-- Given data --
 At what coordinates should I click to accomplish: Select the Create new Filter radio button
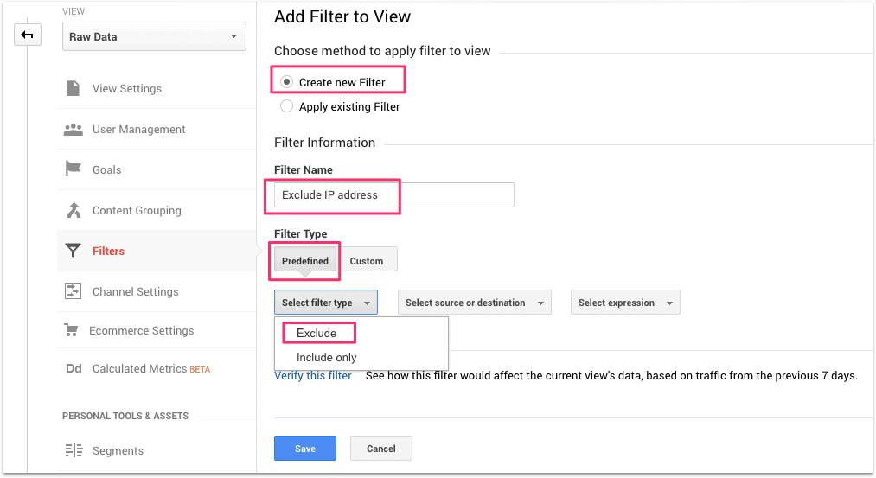point(286,82)
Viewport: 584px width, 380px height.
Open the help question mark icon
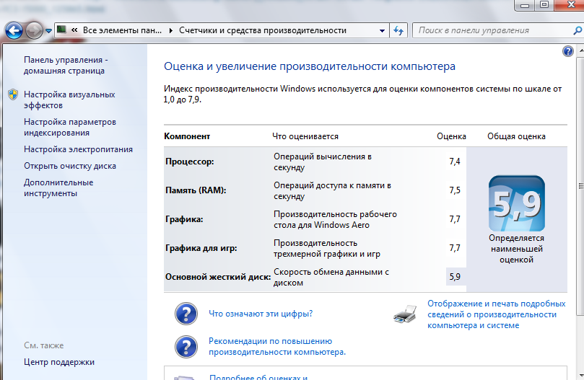click(567, 51)
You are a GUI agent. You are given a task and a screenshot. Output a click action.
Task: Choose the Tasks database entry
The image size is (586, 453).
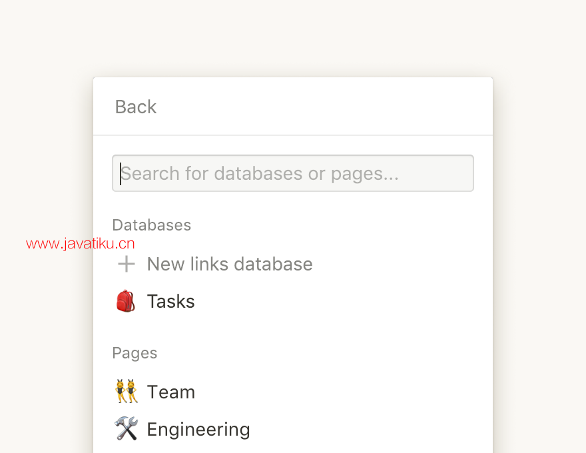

-- Written instruction --
Render the data above as a numbered list with one entry per line, skipping blank lines and leaving out the pictures.

-- Response to the exercise --
1.  At what coordinates should I click to accomplish: Select the Create new Filter radio button
2. point(286,82)
3. Viewport: 584px width, 380px height.
4. Open the help question mark icon
5. click(567, 51)
6. You are a GUI agent. You are given a task and a screenshot. Output a click action.
7. Task: Choose the Tasks database entry
8. The image size is (586, 453).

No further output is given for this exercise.